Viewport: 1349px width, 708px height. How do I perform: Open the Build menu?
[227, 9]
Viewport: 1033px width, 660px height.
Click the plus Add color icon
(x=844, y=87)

****************

### DIRECTIONS FOR THIS TASK
Each record above must be given again exactly.

### SOLUTION TO THIS TASK
Viewport: 1349px width, 708px height. How do I perform: Open the Build menu?
[227, 9]
Viewport: 1033px width, 660px height.
Click the plus Add color icon
(x=844, y=87)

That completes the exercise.